Why does PowerShell (with Perl) remove double quotes in a simple print request?

I have been a Linux user for a long time, but new to Windows and PowerShell. I just installed Windows7 and Strawberry Perl 5 for the first time. Now I want to do simple command line printing using Windows PowerShell.

It seems that Perl is installed correctly:

  PS C: \ Users \ Me> perl -v 
 This is perl, v5.10.0 built for MSWin32-x86-multi-thread Copyright
 1987-2007, Larry Wall 
 ...

And the command line works:

  PS C: \ Users \ Me> perl -e 'die'
 Died at -e line 1.

 PS C: \ Users \ Me> echo 'print "Hello, World \ n"' |  perl
 Hello world

But when I try to do this on my own, it prints a warning with the file manager:

  PS C: \ Users \ Me> perl -e 'print "Hello, World \ n"'
 No comma allowed after filehandle at -e line 1.

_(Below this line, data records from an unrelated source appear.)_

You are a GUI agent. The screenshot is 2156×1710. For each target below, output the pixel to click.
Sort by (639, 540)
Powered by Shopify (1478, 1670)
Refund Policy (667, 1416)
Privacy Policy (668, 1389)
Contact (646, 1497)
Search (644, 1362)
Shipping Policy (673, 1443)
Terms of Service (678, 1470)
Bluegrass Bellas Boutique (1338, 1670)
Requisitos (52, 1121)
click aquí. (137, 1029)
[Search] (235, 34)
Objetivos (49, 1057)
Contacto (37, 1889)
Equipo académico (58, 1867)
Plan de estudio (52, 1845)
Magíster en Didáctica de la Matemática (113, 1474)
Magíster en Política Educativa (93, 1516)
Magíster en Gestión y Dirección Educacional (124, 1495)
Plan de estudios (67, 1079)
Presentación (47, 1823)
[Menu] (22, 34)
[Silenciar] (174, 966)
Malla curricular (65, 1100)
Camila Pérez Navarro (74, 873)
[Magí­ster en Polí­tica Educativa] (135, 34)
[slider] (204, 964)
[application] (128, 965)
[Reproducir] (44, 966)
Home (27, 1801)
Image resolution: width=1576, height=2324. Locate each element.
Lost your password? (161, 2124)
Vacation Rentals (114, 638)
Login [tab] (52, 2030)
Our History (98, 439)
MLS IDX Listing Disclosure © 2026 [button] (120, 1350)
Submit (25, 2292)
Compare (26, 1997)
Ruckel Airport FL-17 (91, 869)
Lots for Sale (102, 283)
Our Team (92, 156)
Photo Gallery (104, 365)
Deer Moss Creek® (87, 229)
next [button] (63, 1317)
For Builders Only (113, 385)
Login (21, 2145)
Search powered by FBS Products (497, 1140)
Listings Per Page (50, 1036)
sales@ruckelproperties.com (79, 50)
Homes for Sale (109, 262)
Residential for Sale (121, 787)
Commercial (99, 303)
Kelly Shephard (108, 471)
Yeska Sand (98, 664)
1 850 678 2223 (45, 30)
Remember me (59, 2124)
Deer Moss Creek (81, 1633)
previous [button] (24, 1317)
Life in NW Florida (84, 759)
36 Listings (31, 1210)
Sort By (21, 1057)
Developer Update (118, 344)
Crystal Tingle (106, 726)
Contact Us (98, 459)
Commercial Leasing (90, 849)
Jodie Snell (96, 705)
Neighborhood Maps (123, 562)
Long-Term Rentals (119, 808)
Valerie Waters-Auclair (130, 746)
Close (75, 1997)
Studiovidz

So it looks like it removes double quotes.

  PS C: \ Users \ Me> perl -e 'print \ "Hello, World \ n \"'
 Hello world

It works, but its ugly! Try again:

  PS C: \ Users \ Me> perl -e 'print qq {Hello, World \ n}'
 Hello world

I like it more, but I'm confused.

Why does PowerShell avoid double quotes in single quotes? Any PowerShell users?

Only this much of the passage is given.